* [Daftar Tugas]:
1. Dalam metafora meja yang dipakai Bung Karno pada teks tentang penggodokan kepemimpinan nasional, apa yang menjadi tumpuan bagi "daun-meja" kebangsaan?
2. Lanjutkan teks tentang penggodokan kepemimpinan nasional, dimulai setelah kalimat terakhir yang ditampilkan.

Laporan
Diskusi Panel Kompas-LMI
“Menyuburkan
Kembali Rahim-rahim Kepemimpinan Nasional”
Sistem Penggodokan Kepemimpinan Nasional
|
KOMPAS,
22 Januari 2016
Pemimpin sejati yang
mumpuni, di tiap negara-bangsa, adalah produk seleksi kumulatif berjenjang
yang bertemu dengan penyerbukan silang antarsistem habitat penggodokan
kader-kader pemimpin.
Setiap sistem habitat
penggodokan kepemimpinan menerapkan tradisi penggemblengan yang khas. Tradisi
penggodokan kepemimpinan dalam rahim ranah adat dan lembaga agama di
Minangkabau dan Bugis, misalnya, jelas berbeda dengan tradisi dalam rahim
makrokosmos budaya dan penghayatan agama di Jawa dan Sunda. Setiap komunitas,
lembaga adat, dan lembaga agama dari sekitar 690 suku Nusantara punya tradisi
penggodokan kepemimpinan sendiri.
Indonesia sebagai
negara-bangsa sesungguhnya bertopang pada ke-690-an suku dan budaya Nusantara
yang tersebar dari Merauke hingga Sabang. Inilah yang menginspirasi Bung
Karno memperkenalkan istilah ’suku-bangsa’ sebagai konsep penghubung antara
’bangsa’, sebagai konsep dan satuan politik, dengan ’suku’ sebagai konsep dan
satuan sosial-budaya.
Menurut Bung Karno,
dengan menggunakan metafora ’meja’ (Yudi Latif dalam Negara Paripurna, 2011),
kebangsaan ibaratnya adalah ’daun-meja’, yang memerlukan kaki-kaki ’suku’
(sikil = kaki, Jawa) sebagai tumpuan. Nilai-nilai kegotongroyongan,
religiositas, dan kerukunan sosial yang saling asih, asah, dan asuh menjadi
rujukan sekaligus saripati ideologi Pancasila.

* [Data yang Disediakan]:
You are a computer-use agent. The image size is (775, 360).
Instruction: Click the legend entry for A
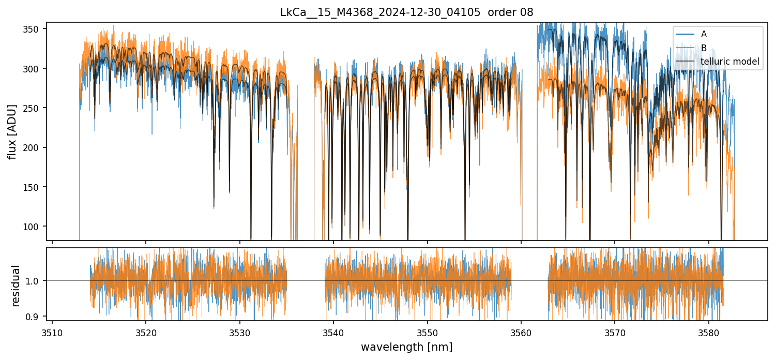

* [Jawaban Tiap Tugas]:
1. Tumpuannya adalah kaki-kaki "suku".

2.
Tidak hanya itu.
Negara-bangsa Indonesia juga sejak awal mengandalkan benih-benih kader
kepemimpinan dari rahim-rahim sosial-budaya suku-suku dominan, yaitu Jawa,
Sunda, Minang, Madura, Bali, Bugis, Minahasa, Ambon, Banten, Melayu, Batak,
Aceh, Betawi, Dayak, Sasak, Bima, dan keturunan Tionghoa. Suku-suku ini
sangat menonjol menyumbangkan tokoh-tokoh pemimpin nasional dalam hampir
semua bidang kehidupan utama mulai politik, ekonomi, diplomasi,
militer-pertahanan, sampai kesusastraan dan kepujanggaan.
Negara-bangsa
Indonesia adalah puncak pematangan terakhir sekaligus pengguna utama (end-user) dari kader-kader pemimpin
yang sebelumnya telah lulus proses penggodokan dalam tradisi-tradisi yang
dikelola baik oleh komunitas adat/suku, agama, universitas, perusahaan,
pelatihan kemiliteran, juga organisasi massa dan partai politik.
Dalam delapan abad
terakhir, sistem penggodokan kepemimpinan nasional telah jatuh-bangun pada
era: (1) peletakan fondasi, (2) formatif, (3) pemekaran, (4) penghancuran (5)
penistaan sistem, dan (6) peremajaan.
Era peletakan fondasi
Setidaknya sejak abad
ke-13, di Nusantara telah mapan sejumlah tradisi penggodokan kepemimpinan
tradisional, hasil penyerbukan silang adat lokal dengan agama. Kadar
legitimasi para pemuka adat, agama, dan kerajaan berbanding lurus dengan kadar
wawasan, pengetahuan, dan penghayatan norma-norma dan etika tata
pemerintahan. Di atas fondasi nilai, moral dan etika itulah kewibawaan
pemimpin tradisional ditegakkan.
Proses penggodokan
kader- kader pemimpin mengandalkan sistem dan mekanisme kelisanan yang
bertumpu pada kepatuhan magang, nyantri, dan peniruan mimikri. Jati diri
kepemimpinan tradisional ini sangat personal dan patriarkhal.
Rahim-rahim
kemasyarakatan Minang, Aceh, Banten, Bali, Bugis, dan Ternate adalah beberapa
contoh rahim-rahim yang paling berhasil menyerbuksilangkan tradisi adat
dengan agama dalam wadah kerajaan. Seorang pemimpin tradisional saat itu
semakin kokoh wibawa kepemimpinannya bila ia berhasil mendapatkan legitimasi
dari paling kurang dua dari tiga landasan legitimasi ini.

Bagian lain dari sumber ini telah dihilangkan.